Modalities of chemotherapy and endocrine therapy for growth inhibition of androgen-stimulated mouse carcinoma (Shionogi carcinoma 115).

Effects of chemotherapy and endocrine therapy applied individually or in combination on growth of an androgen-stimulated mouse tumor, Shionogi carcinoma 115 (SC 115), were examined. In the present study cyclophosphamide and castration were used as chemo- and endocrine therapy, respectively, and simultaneous combination of these two treatments was found to be the most effective in inhibiting tumor growth. When comparing the effect of castration alone with that of injection of cyclophosphamide alone, the former retarded the tumor growth more efficiently, but relapse occurred in both instances. Injection of cyclophosphamide to the relapsed tumor after castration caused a marked effect when compared with the effect of the drug on the untreated or the chemotherapy-relapsed tumors.

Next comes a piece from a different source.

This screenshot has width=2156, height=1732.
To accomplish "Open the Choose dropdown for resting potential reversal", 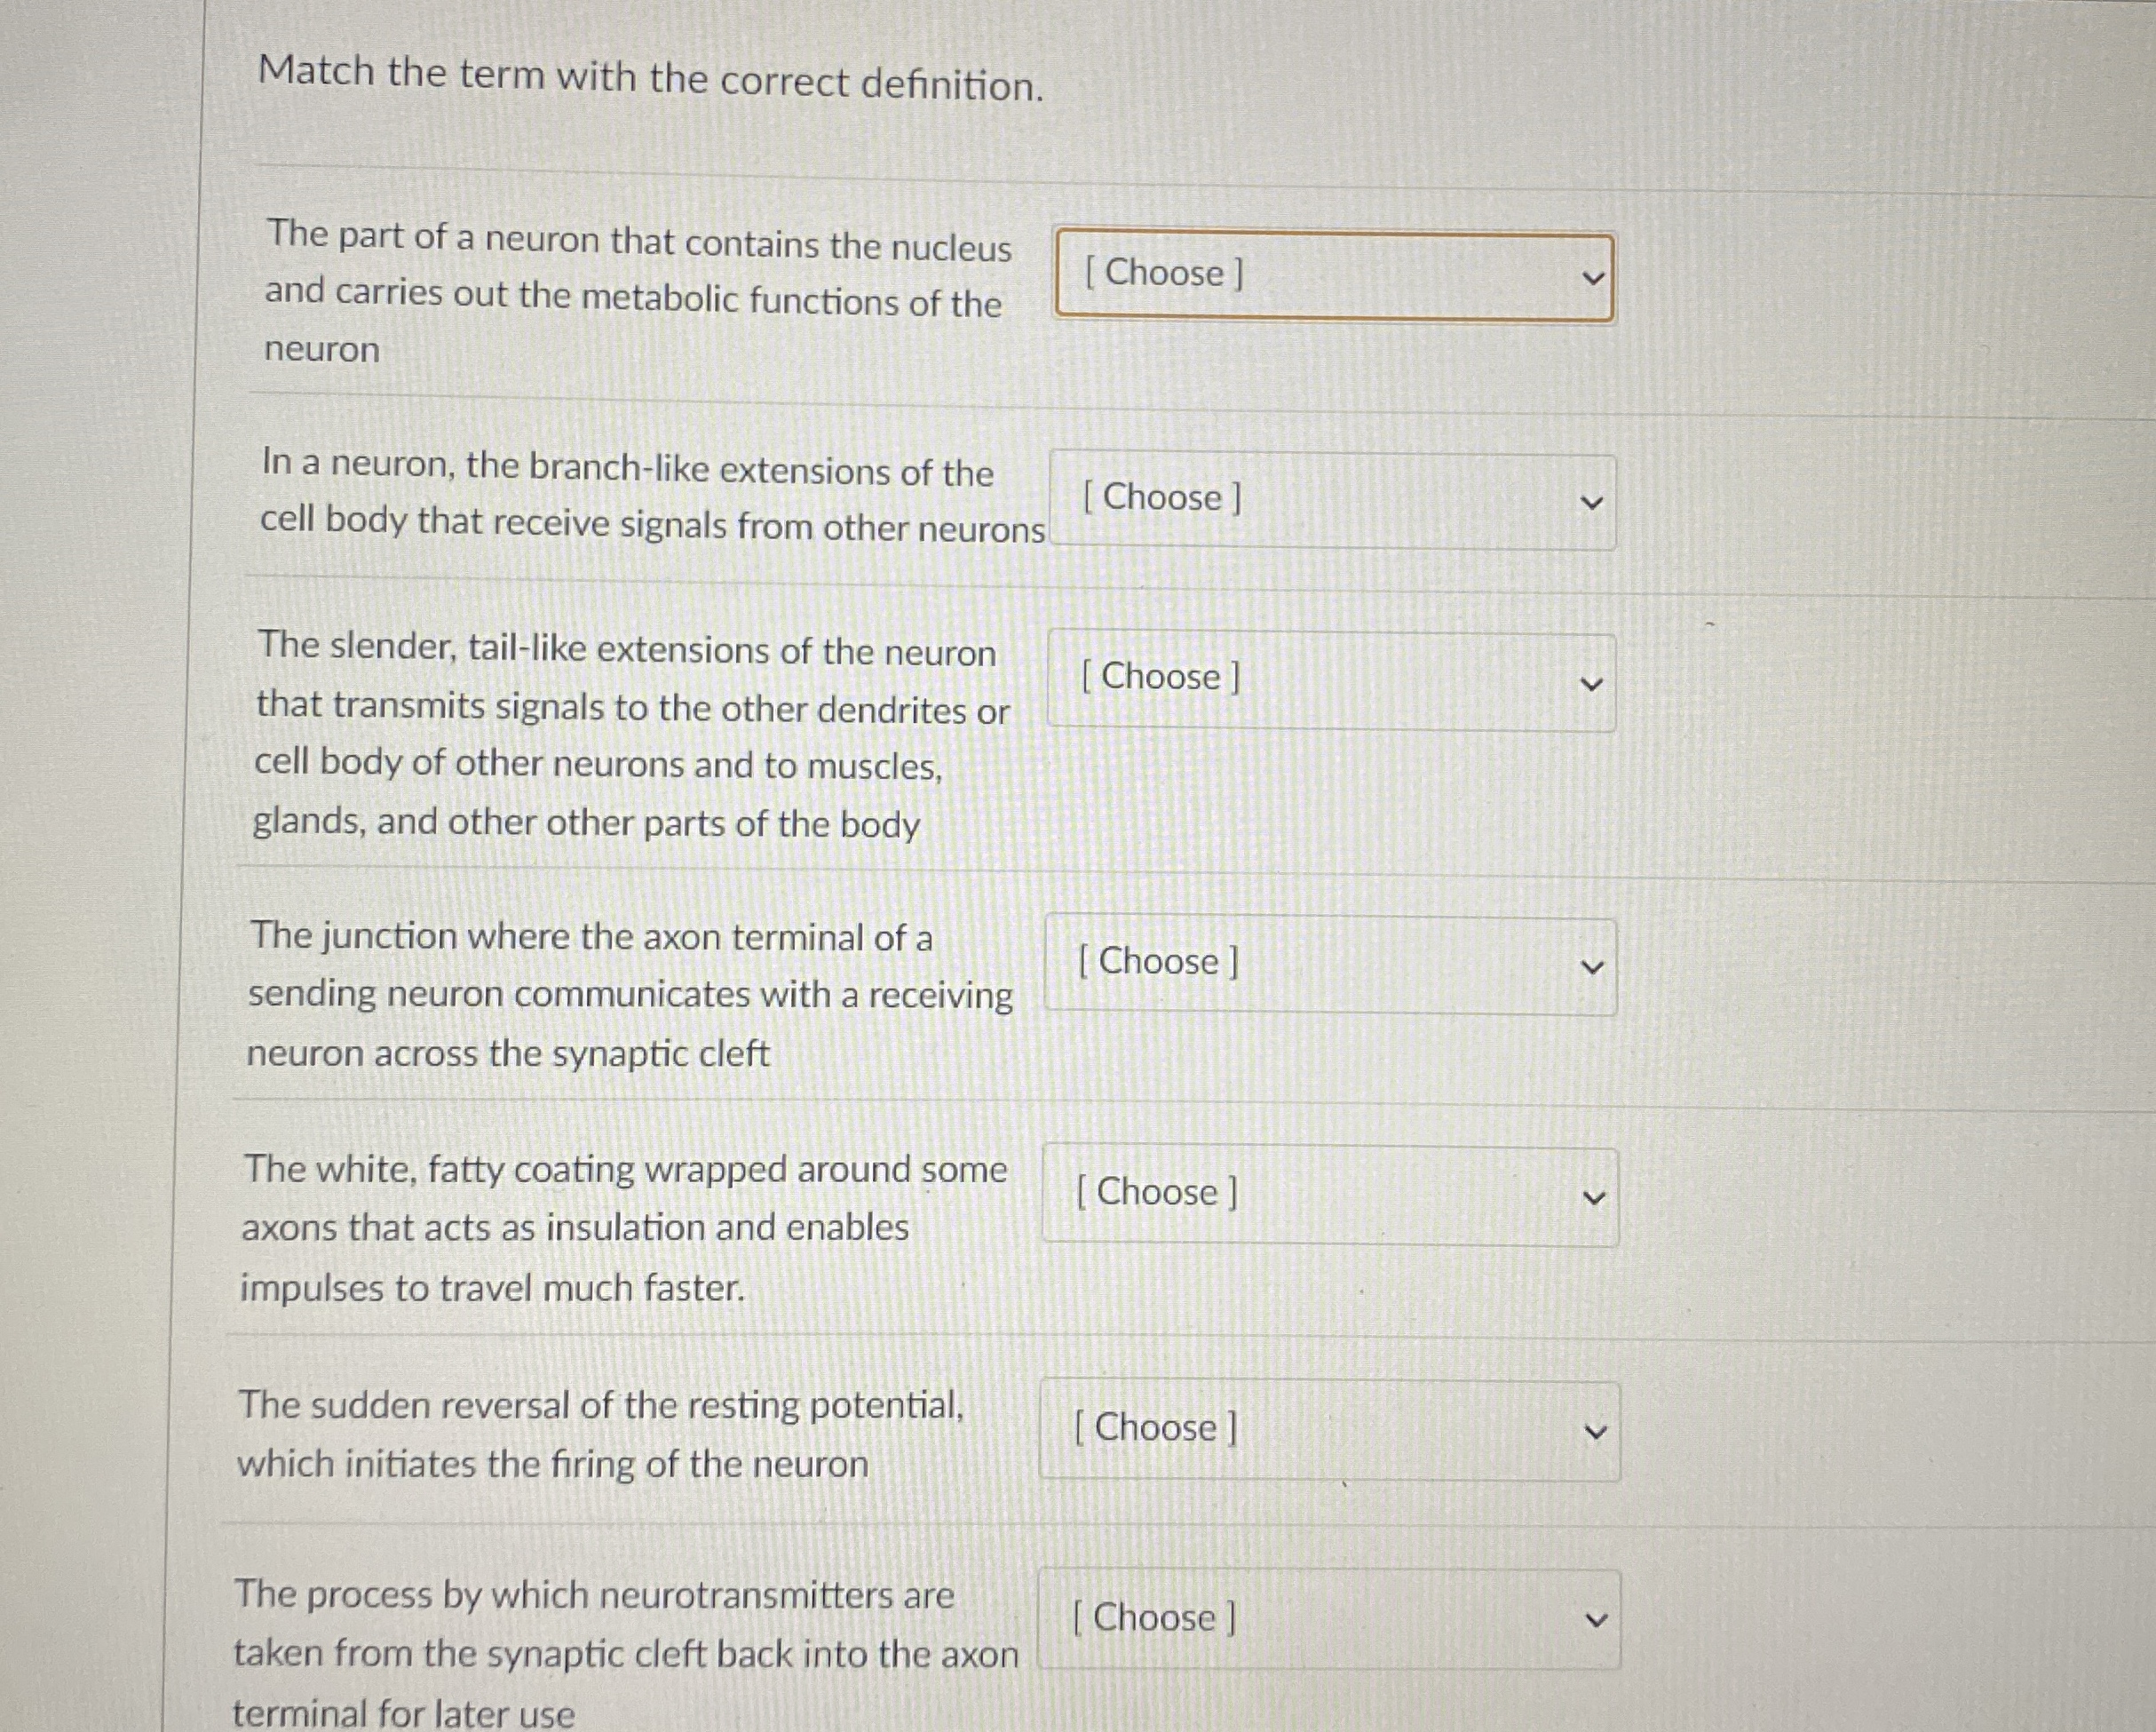I will click(1330, 1428).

Castration caused a retardation of growth in the chemotherapy-relapsed tumor, but the survival period was shorter than that observed in the mice that received castration followed by injection of cyclophosphamide. From these results, it was concluded that castration followed by chemotherapy was the preferred order among sequential treatments for the SC 115; however, the optimal treatment was produced by simultaneous combination of chemotherapy plus castration.